Republicans, the Gold Standard, and Milton “the Red” Friedman

by pdxblake

The Republican Party is apparently adding a plank (a rotten one at that) to their platform that would set up a Gold Commission to consider returning the country to the Gold Standard, which the US and the rest of the world left in 1971.  This is a bad idea, and it was a bad enough idea that the last Gold Commission established in 1982 under Ronald Reagan determined (pdf) that the status quo was better than a return to the Gold Standard.

Paul Krugman highlights the easy response to the idea of a gold standard by pointing out that: ” incessant warnings of runaway inflation from the expansion of the Fed’s balance sheet have been wrong, wrong, wrong; and that exchange rate flexibility has been crucial to most of the success stories of this crisis, from Poland to Sweden to Iceland.”

This is the important point for why the Gold Standard would be a bad idea, and it is even acknowledged in the Gold Commission report in 1982 when they wrote: “Another attribute claimed for gold standards is that at the rate of increase of increase in the gold money supply would vary arithmatically with the profitability of producing gold, and hence assure a stable money supply and stable prices at least in the long run“.

As Krugman pointed out the reason why a gold standard is always touted is that it prevents the central bank from “printing money” and creating “runaway inflation”, and the link between the two, which is always help up, actually doesn’t always exist.  For example, consider the graph below of M1 (the money supply) and the inflation rate since 2001.

If “printing money” were the cause of inflation, then the inflation rate would be continuing to increase to the right of the grey strip (which denotes a recession).  That it doesn’t should by now have disproven the idea that the Fed’s actions are inflationary and if the entire reason to propose returning to the Gold Standard is to ensure stable prices, then you have to find another reason because the growth in the money supply (the red line) has not led to runaway inflation (the blue line, which is headed more towards deflation than inflation.

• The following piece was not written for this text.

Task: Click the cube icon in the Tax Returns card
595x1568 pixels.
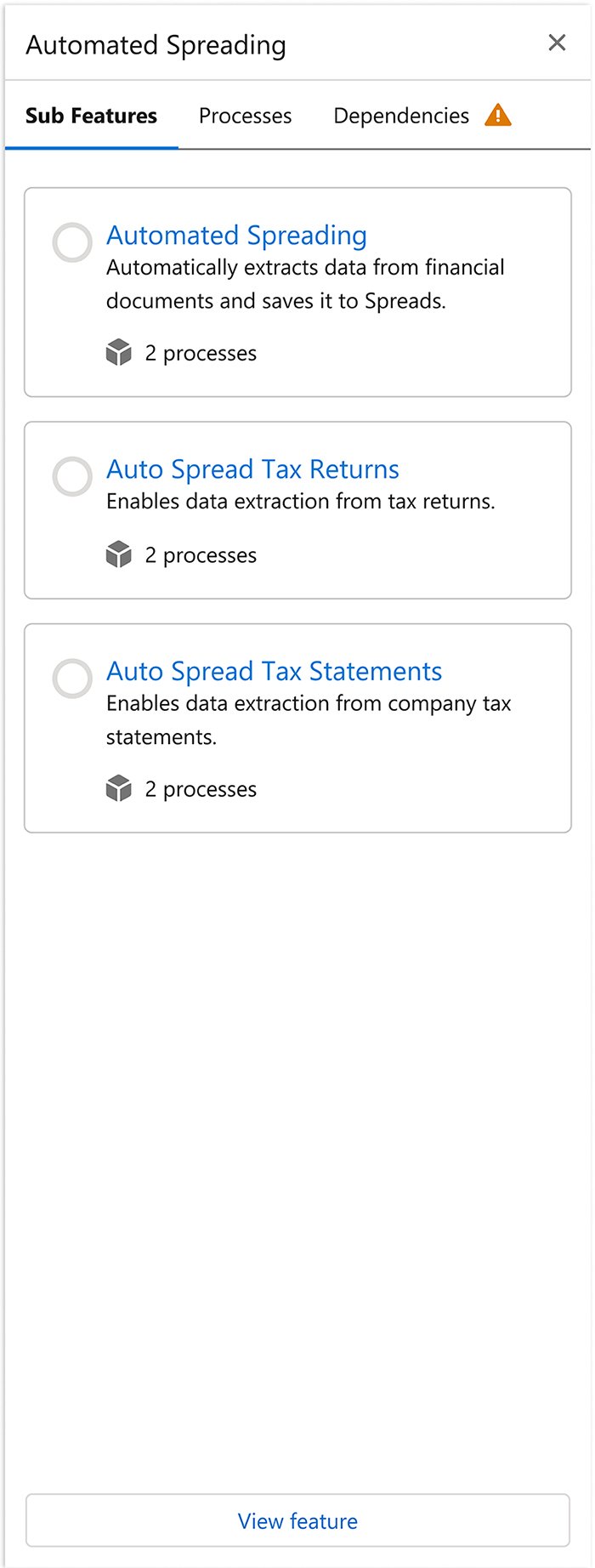Action: click(x=119, y=554)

Where the Gold Commission report statement is clear is that a gold standard can only ensure stable prices “in the long run” is a very important point which is easy to overlook.  For example, what might have happened if the Fed had not added all that money to the economy during the recession?  Well, there’s a very good history of a time when the gold standard was the rule and central bankers promoting “hard money” were in charge.

The blue line is the money supply, the green line is the inflation rate and the red line is unemployment.  After the financial market crash (and a crash in the price of land in some of the more speculative markets like Florida) hit, the Fed, instead of expanding the money supply like today’s Fed did, stayed on the path of the Gold Standard and pushed the country further and further into Depression (a good description from Barry Eichengreen is available here (pdf), a more readable version is a book by Liaquat Ahamed, Lords of Finance: The Bankers Who Broker the World).

The pointless pain that the policy inflicted did nothing to stabilize the financial system, one of its stated goals, and even made things worse.  It wasn’t until FDR replaced Hoover that the policy changed after a banking holiday, which led to a recovery from the self-inflicted pain that Hoover imposed through his Liquidiationist policies, which bear striking similarity to the Ryan budget.

There’s a lot more that can and has been written on the flaws of the gold standard, particularly in the context of the Great Depression, but one of the reasons why pushing a gold standard indicates an extremist takeover of the Republican Party is that it ignores much of the work of conservative economist Milton Friedman, whose seminal work with the economist Anna Schwarz, A Monetary History of the United States, 1867-1960 presents a convincing case for why the “hard money” Fed policies pursued under Hoover not only failed in their goal, but pushed the US further into the Great Depression.

If the Republican Party is abandoning Friedman as “Milton the Red” (to use a tongue-in-cheek reference coined by Brad DeLong), than they have abandoned any sensible economic policy in favor of the conspiracy minded ramblings of Ron Paul, and should be reason enough to keep the party out of power until it abandons these types of fringe beliefs.